* PROBLEM
The listing must be copied out in full and exactly; no images go with it.

......

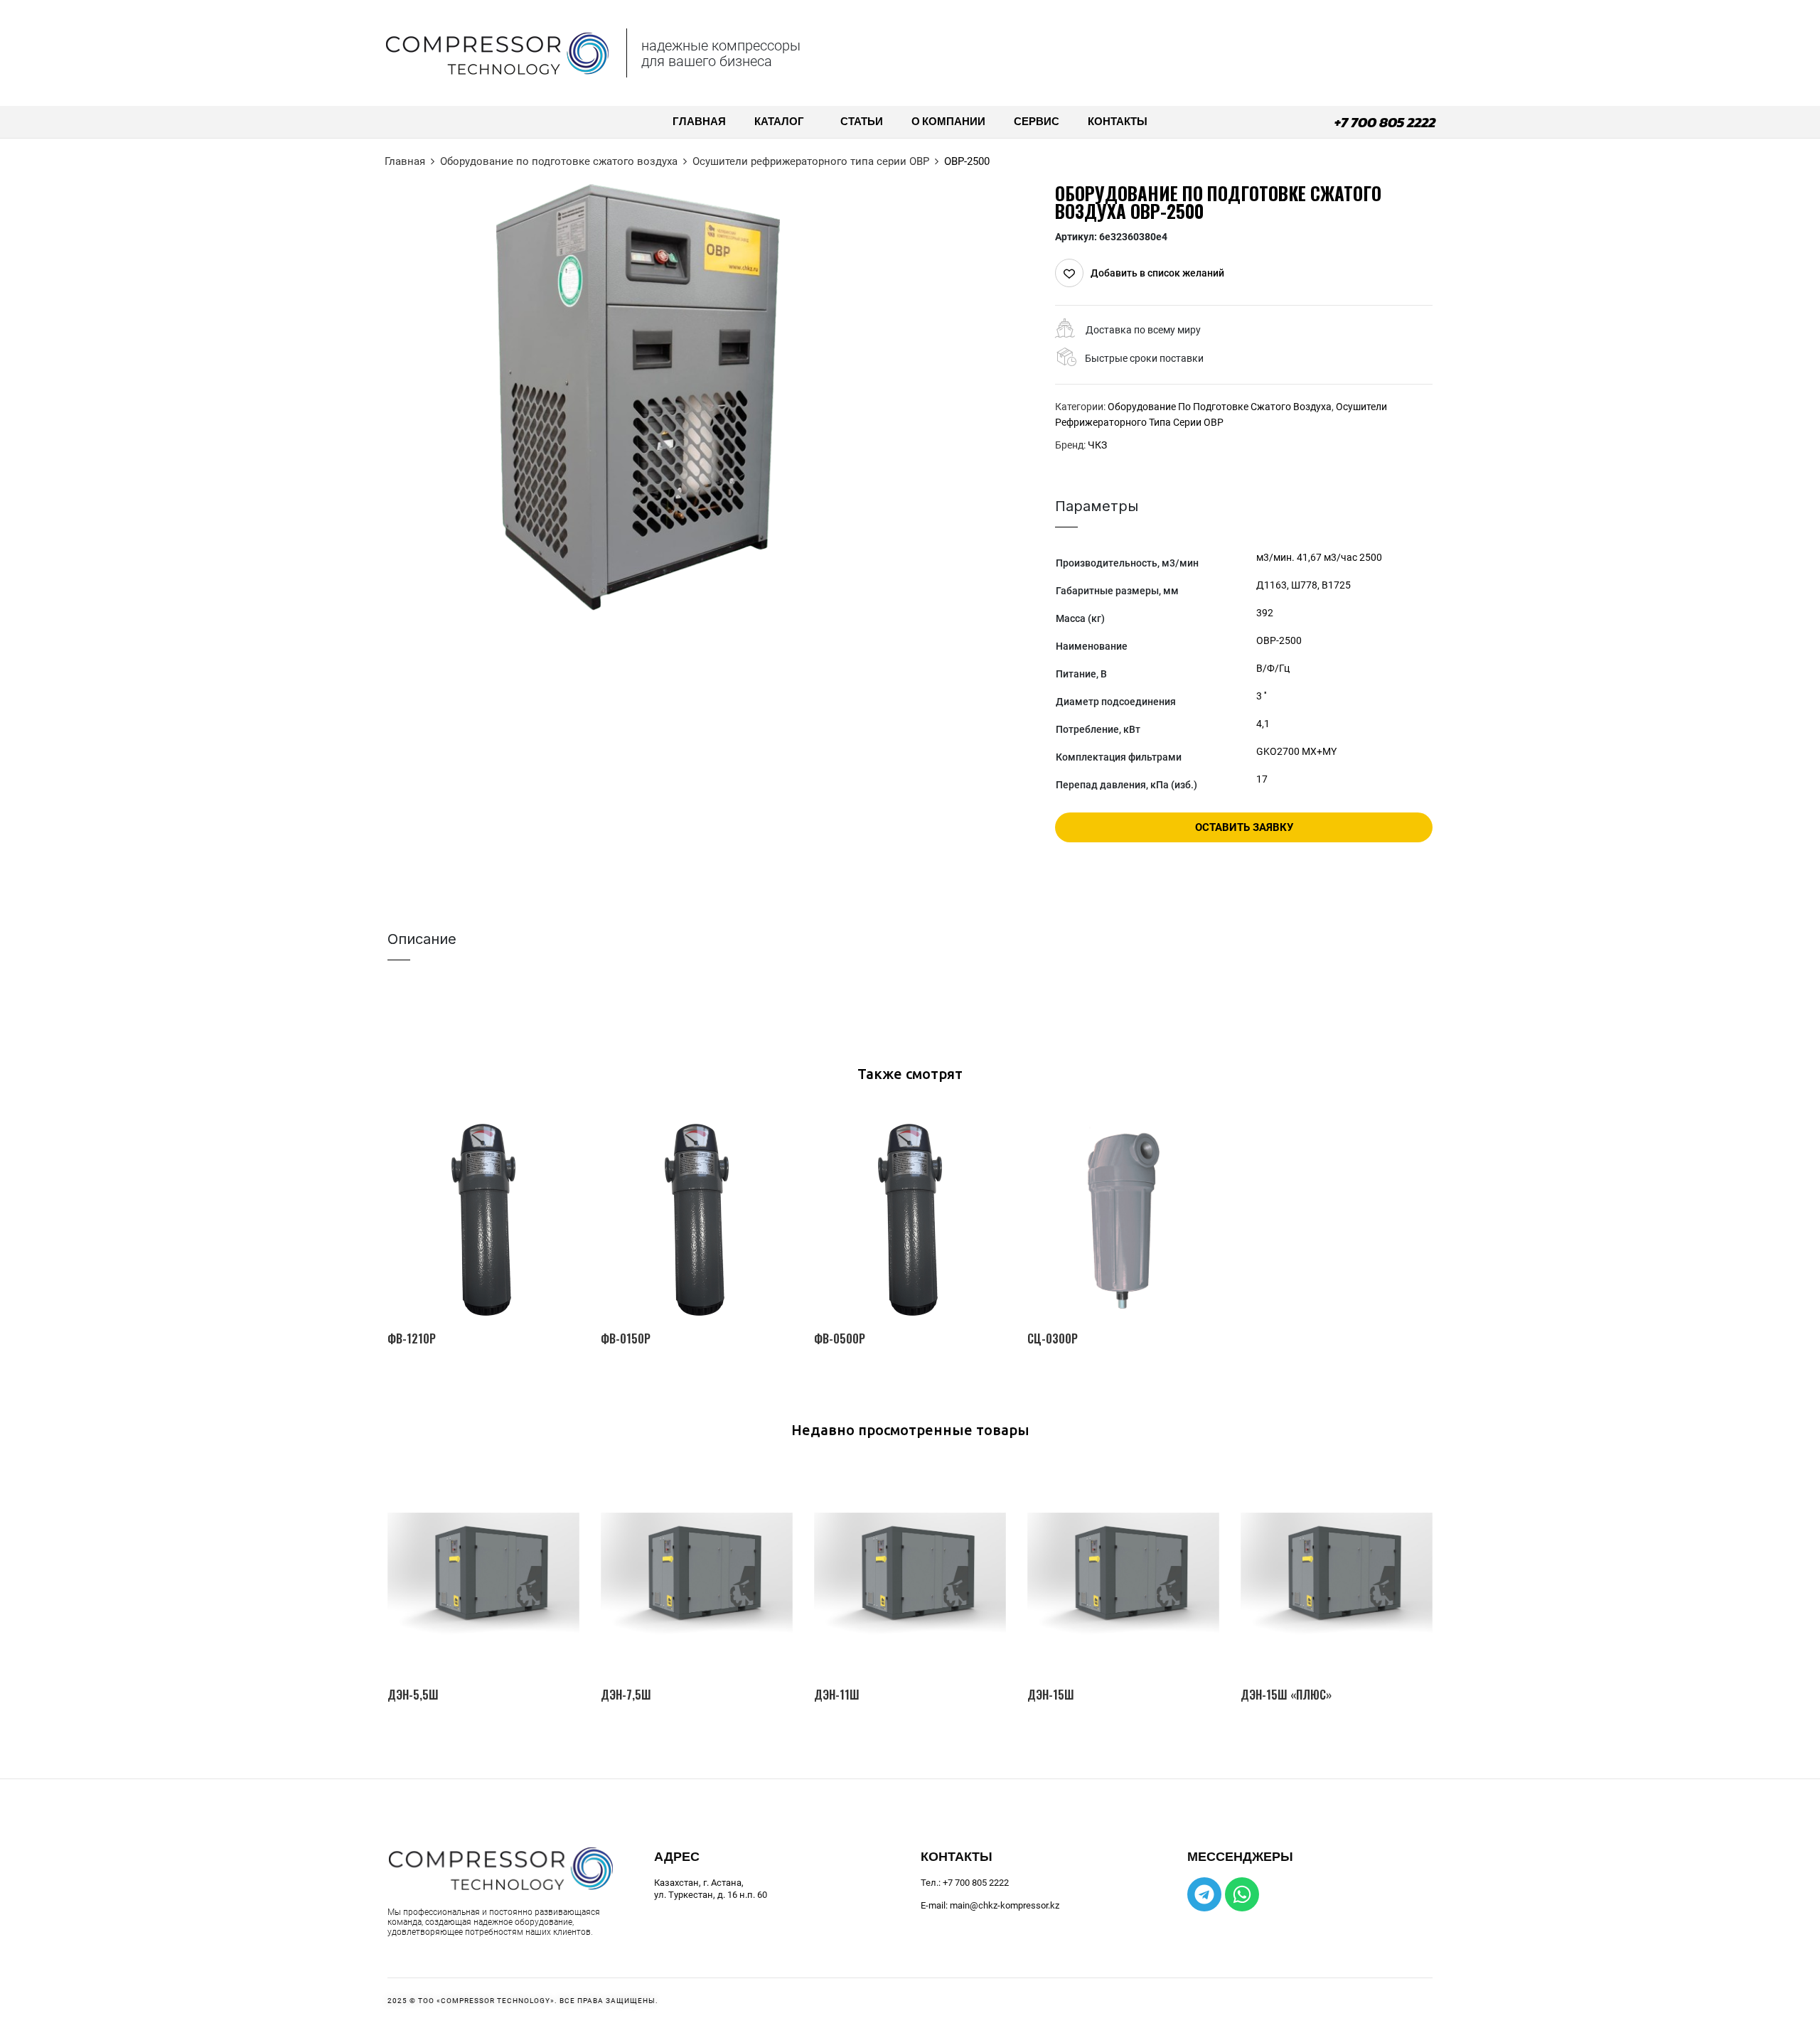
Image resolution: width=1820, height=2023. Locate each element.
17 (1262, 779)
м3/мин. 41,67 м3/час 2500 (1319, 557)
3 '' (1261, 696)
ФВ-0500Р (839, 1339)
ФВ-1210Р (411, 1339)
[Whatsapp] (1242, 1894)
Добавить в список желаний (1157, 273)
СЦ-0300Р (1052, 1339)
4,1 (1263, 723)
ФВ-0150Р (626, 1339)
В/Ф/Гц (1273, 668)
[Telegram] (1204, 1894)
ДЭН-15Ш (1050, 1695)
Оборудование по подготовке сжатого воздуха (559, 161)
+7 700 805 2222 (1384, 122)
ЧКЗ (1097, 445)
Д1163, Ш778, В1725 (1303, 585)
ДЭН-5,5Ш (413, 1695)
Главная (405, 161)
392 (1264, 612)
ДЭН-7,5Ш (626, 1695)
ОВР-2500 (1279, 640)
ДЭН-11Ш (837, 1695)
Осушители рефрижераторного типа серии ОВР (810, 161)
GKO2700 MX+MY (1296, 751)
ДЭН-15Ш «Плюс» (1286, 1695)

......

* RESPONSE FOR THIS EXERCISE
Image resolution: width=1820, height=2023. Locate each element.
17 (1262, 779)
м3/мин. 41,67 м3/час 2500 (1319, 557)
3 '' (1261, 696)
ФВ-0500Р (839, 1339)
ФВ-1210Р (411, 1339)
[Whatsapp] (1242, 1894)
Добавить в список желаний (1157, 273)
СЦ-0300Р (1052, 1339)
4,1 (1263, 723)
ФВ-0150Р (626, 1339)
В/Ф/Гц (1273, 668)
[Telegram] (1204, 1894)
ДЭН-15Ш (1050, 1695)
Оборудование по подготовке сжатого воздуха (559, 161)
+7 700 805 2222 (1384, 122)
ЧКЗ (1097, 445)
Д1163, Ш778, В1725 (1303, 585)
ДЭН-5,5Ш (413, 1695)
Главная (405, 161)
392 (1264, 612)
ДЭН-7,5Ш (626, 1695)
ОВР-2500 (1279, 640)
ДЭН-11Ш (837, 1695)
Осушители рефрижераторного типа серии ОВР (810, 161)
GKO2700 MX+MY (1296, 751)
ДЭН-15Ш «Плюс» (1286, 1695)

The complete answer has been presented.